§ WHAT IS REQUIRED: Print each record exactly, with no word added or removed.

§ RECORDS FOR THIS TASK:
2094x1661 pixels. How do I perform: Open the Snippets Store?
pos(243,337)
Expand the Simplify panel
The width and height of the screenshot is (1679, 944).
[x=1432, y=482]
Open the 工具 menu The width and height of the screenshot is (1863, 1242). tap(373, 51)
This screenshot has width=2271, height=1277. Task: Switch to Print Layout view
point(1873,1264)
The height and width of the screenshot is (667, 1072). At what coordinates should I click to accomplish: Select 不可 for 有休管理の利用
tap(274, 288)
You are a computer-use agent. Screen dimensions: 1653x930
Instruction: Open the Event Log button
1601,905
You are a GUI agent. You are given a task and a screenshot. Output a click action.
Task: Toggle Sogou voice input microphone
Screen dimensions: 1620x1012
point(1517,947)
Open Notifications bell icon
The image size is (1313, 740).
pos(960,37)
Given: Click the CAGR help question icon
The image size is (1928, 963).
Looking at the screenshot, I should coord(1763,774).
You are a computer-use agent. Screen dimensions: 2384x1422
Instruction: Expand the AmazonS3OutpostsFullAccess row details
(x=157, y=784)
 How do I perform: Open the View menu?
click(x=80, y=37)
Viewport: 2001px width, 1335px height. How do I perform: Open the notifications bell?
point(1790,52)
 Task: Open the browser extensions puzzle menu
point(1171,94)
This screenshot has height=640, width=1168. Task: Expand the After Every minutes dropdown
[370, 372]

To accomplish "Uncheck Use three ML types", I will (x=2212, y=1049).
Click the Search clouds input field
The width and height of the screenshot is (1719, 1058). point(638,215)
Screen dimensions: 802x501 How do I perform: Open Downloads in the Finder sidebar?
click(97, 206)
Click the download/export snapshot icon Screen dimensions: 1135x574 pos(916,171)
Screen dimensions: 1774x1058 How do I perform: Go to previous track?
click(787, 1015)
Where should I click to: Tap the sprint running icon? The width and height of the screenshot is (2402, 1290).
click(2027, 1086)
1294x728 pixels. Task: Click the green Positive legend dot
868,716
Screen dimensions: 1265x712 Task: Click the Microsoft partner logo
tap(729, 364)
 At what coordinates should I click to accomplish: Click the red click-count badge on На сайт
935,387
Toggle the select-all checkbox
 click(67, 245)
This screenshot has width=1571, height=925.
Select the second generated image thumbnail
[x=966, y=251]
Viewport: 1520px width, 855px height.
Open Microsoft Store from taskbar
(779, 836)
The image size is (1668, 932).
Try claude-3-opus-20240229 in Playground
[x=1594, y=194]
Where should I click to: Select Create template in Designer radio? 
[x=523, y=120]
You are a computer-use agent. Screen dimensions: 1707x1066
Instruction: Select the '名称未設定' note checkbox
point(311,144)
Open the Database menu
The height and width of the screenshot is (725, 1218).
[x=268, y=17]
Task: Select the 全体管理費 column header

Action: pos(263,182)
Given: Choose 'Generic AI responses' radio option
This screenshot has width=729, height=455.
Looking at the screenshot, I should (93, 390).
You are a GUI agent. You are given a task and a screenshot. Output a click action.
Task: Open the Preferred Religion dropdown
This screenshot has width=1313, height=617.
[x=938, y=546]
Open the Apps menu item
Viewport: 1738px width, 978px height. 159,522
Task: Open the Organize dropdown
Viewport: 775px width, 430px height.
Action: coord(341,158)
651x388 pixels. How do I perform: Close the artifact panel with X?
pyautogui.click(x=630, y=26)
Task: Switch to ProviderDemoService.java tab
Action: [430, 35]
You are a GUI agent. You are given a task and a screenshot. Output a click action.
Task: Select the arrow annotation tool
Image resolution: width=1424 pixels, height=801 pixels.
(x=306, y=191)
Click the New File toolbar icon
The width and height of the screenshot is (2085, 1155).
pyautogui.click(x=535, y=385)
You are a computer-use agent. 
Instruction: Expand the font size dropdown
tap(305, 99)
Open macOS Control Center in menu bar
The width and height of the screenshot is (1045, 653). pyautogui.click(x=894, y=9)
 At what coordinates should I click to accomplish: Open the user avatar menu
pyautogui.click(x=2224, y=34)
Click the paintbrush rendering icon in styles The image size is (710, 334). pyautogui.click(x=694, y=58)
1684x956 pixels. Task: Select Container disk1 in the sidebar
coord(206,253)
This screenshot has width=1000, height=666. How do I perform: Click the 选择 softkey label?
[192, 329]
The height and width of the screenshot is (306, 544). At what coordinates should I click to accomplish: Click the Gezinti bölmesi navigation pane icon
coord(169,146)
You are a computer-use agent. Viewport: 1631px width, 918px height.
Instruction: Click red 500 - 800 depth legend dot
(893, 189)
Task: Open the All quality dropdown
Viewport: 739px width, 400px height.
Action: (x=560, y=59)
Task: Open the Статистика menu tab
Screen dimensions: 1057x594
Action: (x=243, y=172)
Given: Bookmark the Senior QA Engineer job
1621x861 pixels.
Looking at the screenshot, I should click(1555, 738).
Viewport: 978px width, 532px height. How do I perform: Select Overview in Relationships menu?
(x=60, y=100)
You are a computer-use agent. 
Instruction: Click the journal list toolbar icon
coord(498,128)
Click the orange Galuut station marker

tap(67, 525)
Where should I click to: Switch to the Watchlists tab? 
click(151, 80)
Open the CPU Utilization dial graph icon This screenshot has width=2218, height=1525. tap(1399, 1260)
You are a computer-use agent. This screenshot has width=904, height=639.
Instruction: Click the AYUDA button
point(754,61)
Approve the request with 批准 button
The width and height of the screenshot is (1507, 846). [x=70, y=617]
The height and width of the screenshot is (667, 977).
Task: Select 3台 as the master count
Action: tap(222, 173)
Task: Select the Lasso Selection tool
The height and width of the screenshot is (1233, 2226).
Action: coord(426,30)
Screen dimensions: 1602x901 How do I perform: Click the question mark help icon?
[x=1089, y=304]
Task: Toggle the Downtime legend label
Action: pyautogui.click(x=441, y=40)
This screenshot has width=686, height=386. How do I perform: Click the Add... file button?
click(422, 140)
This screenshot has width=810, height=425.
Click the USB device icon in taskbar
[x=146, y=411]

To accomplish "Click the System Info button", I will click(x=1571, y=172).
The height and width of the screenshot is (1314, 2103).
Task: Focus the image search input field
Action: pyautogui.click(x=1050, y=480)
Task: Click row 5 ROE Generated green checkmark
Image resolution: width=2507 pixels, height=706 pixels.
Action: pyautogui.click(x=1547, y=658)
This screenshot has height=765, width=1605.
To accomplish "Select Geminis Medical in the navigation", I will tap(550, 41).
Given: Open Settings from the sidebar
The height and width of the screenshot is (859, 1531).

§ EXERCISE RESPONSE:
2094x1661 pixels. How do I perform: Open the Snippets Store?
pos(243,337)
Expand the Simplify panel
The width and height of the screenshot is (1679, 944).
[x=1432, y=482]
Open the 工具 menu The width and height of the screenshot is (1863, 1242). tap(373, 51)
This screenshot has width=2271, height=1277. Task: Switch to Print Layout view
point(1873,1264)
The height and width of the screenshot is (667, 1072). At what coordinates should I click to accomplish: Select 不可 for 有休管理の利用
tap(274, 288)
You are a computer-use agent. Screen dimensions: 1653x930
Instruction: Open the Event Log button
1601,905
You are a GUI agent. You are given a task and a screenshot. Output a click action.
Task: Toggle Sogou voice input microphone
Screen dimensions: 1620x1012
point(1517,947)
Open Notifications bell icon
The image size is (1313, 740).
pos(960,37)
Given: Click the CAGR help question icon
The image size is (1928, 963).
Looking at the screenshot, I should coord(1763,774).
You are a computer-use agent. Screen dimensions: 2384x1422
Instruction: Expand the AmazonS3OutpostsFullAccess row details
(x=157, y=784)
 How do I perform: Open the View menu?
click(x=80, y=37)
Viewport: 2001px width, 1335px height. How do I perform: Open the notifications bell?
point(1790,52)
 Task: Open the browser extensions puzzle menu
point(1171,94)
This screenshot has height=640, width=1168. Task: Expand the After Every minutes dropdown
[370, 372]

To accomplish "Uncheck Use three ML types", I will (x=2212, y=1049).
Click the Search clouds input field
The width and height of the screenshot is (1719, 1058). point(638,215)
Screen dimensions: 802x501 How do I perform: Open Downloads in the Finder sidebar?
click(97, 206)
Click the download/export snapshot icon Screen dimensions: 1135x574 pos(916,171)
Screen dimensions: 1774x1058 How do I perform: Go to previous track?
click(787, 1015)
Where should I click to: Tap the sprint running icon? The width and height of the screenshot is (2402, 1290).
click(2027, 1086)
1294x728 pixels. Task: Click the green Positive legend dot
868,716
Screen dimensions: 1265x712 Task: Click the Microsoft partner logo
tap(729, 364)
 At what coordinates should I click to accomplish: Click the red click-count badge on На сайт
935,387
Toggle the select-all checkbox
 click(67, 245)
This screenshot has width=1571, height=925.
Select the second generated image thumbnail
[x=966, y=251]
Viewport: 1520px width, 855px height.
Open Microsoft Store from taskbar
(779, 836)
The image size is (1668, 932).
Try claude-3-opus-20240229 in Playground
[x=1594, y=194]
Where should I click to: Select Create template in Designer radio? 
[x=523, y=120]
You are a computer-use agent. Screen dimensions: 1707x1066
Instruction: Select the '名称未設定' note checkbox
point(311,144)
Open the Database menu
The height and width of the screenshot is (725, 1218).
[x=268, y=17]
Task: Select the 全体管理費 column header

Action: pos(263,182)
Given: Choose 'Generic AI responses' radio option
This screenshot has width=729, height=455.
Looking at the screenshot, I should (93, 390).
You are a GUI agent. You are given a task and a screenshot. Output a click action.
Task: Open the Preferred Religion dropdown
This screenshot has width=1313, height=617.
[x=938, y=546]
Open the Apps menu item
Viewport: 1738px width, 978px height. 159,522
Task: Open the Organize dropdown
Viewport: 775px width, 430px height.
Action: coord(341,158)
651x388 pixels. How do I perform: Close the artifact panel with X?
pyautogui.click(x=630, y=26)
Task: Switch to ProviderDemoService.java tab
Action: [430, 35]
You are a GUI agent. You are given a task and a screenshot. Output a click action.
Task: Select the arrow annotation tool
Image resolution: width=1424 pixels, height=801 pixels.
(x=306, y=191)
Click the New File toolbar icon
The width and height of the screenshot is (2085, 1155).
pyautogui.click(x=535, y=385)
You are a computer-use agent. 
Instruction: Expand the font size dropdown
tap(305, 99)
Open macOS Control Center in menu bar
The width and height of the screenshot is (1045, 653). pyautogui.click(x=894, y=9)
 At what coordinates should I click to accomplish: Open the user avatar menu
pyautogui.click(x=2224, y=34)
Click the paintbrush rendering icon in styles The image size is (710, 334). pyautogui.click(x=694, y=58)
1684x956 pixels. Task: Select Container disk1 in the sidebar
coord(206,253)
This screenshot has width=1000, height=666. How do I perform: Click the 选择 softkey label?
[192, 329]
The height and width of the screenshot is (306, 544). At what coordinates should I click to accomplish: Click the Gezinti bölmesi navigation pane icon
coord(169,146)
You are a computer-use agent. Viewport: 1631px width, 918px height.
Instruction: Click red 500 - 800 depth legend dot
(893, 189)
Task: Open the All quality dropdown
Viewport: 739px width, 400px height.
Action: (x=560, y=59)
Task: Open the Статистика menu tab
Screen dimensions: 1057x594
Action: (x=243, y=172)
Given: Bookmark the Senior QA Engineer job
1621x861 pixels.
Looking at the screenshot, I should click(1555, 738).
Viewport: 978px width, 532px height. How do I perform: Select Overview in Relationships menu?
(x=60, y=100)
You are a computer-use agent. 
Instruction: Click the journal list toolbar icon
coord(498,128)
Click the orange Galuut station marker

tap(67, 525)
Where should I click to: Switch to the Watchlists tab? 
click(151, 80)
Open the CPU Utilization dial graph icon This screenshot has width=2218, height=1525. tap(1399, 1260)
You are a computer-use agent. This screenshot has width=904, height=639.
Instruction: Click the AYUDA button
point(754,61)
Approve the request with 批准 button
The width and height of the screenshot is (1507, 846). [x=70, y=617]
The height and width of the screenshot is (667, 977).
Task: Select 3台 as the master count
Action: tap(222, 173)
Task: Select the Lasso Selection tool
The height and width of the screenshot is (1233, 2226).
Action: coord(426,30)
Screen dimensions: 1602x901 How do I perform: Click the question mark help icon?
[x=1089, y=304]
Task: Toggle the Downtime legend label
Action: pyautogui.click(x=441, y=40)
This screenshot has width=686, height=386. How do I perform: Click the Add... file button?
click(422, 140)
This screenshot has width=810, height=425.
Click the USB device icon in taskbar
[x=146, y=411]

To accomplish "Click the System Info button", I will click(x=1571, y=172).
The height and width of the screenshot is (1314, 2103).
Task: Focus the image search input field
Action: pyautogui.click(x=1050, y=480)
Task: Click row 5 ROE Generated green checkmark
Image resolution: width=2507 pixels, height=706 pixels.
Action: pyautogui.click(x=1547, y=658)
This screenshot has height=765, width=1605.
To accomplish "Select Geminis Medical in the navigation", I will tap(550, 41).
Given: Open Settings from the sidebar
The height and width of the screenshot is (859, 1531).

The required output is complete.